Impressionado com as denúncias de crimes cometidos pelo Estado na Síria, o Conselho de Direitos Humanos decidiu nomear um investigador e abriu espaço para ações mais contundentes do Conselho de Segurança da ONU e do Tribunal Penal Internacional. "O mundo permanece de braços cruzados. As potências só olham para seus interesses e fecham os olhos para o massacre", lamenta Yazan, que também vê um desastre humanitário. "Em alguns bairros, os serviços básicos de fornecimento de água, eletricidade e comunicações inexistem. Há pilhas de lixo espalhadas por muitos bairros, pois o governo tenta impedir que os funcionários limpem as áreas onde a oposição se concentra", acrescenta.

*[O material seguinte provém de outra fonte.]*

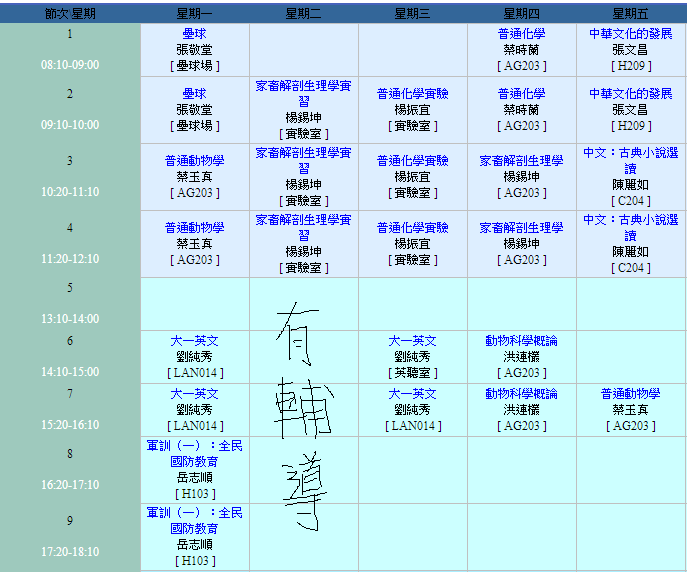Click 軍訓（一）：全民國防教育 in Monday period 9
Screen dimensions: 687x572
tap(194, 520)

Em Hama, Abu Hassan Al-Hamwi, 25 anos, relata ações brutais das "gangues de Al-Assad". "Os soldados cortaram as mãos de meu vizinho apenas porque ele abriu a padaria, para alimentar o povo com pães", desabafa. Ele alega que mais de mil pessoas já morreram na cidade, e acusa o ditador de ter contratado mercenários da milícia xiita libanesa Hezbollah, além de guerrilheiros do Irã e do Iraque. "Queremos que o Conselho de Segurança intervenha e proteja os civis." Segundo Abu Hassan, os moradores enfrentam o inverno sem diesel para alimentar os aquecedores e sem gás de cozinha.

Mais 18 mortos Pelo menos 18 pessoas — 11 civis e sete militares e membros das forças de segurança — morreram ontem na Síria, segundo o Observatório Sírio dos Direitos Humanos (OSDH). As mortes foram registradas em Idleb (320km a nordeste de Damasco), Tafas (sul da província de Deraa) e em Homs, principal foco da rebelião contra o governo de Bashar Al-Assad. Segundo a Alta Comissária da ONU para os Direitos Humanos, Navi Pillay, a repressão aos protestos na Síria já deixou um saldo de 4 mil mortos desde o início das manifestações, em março passado.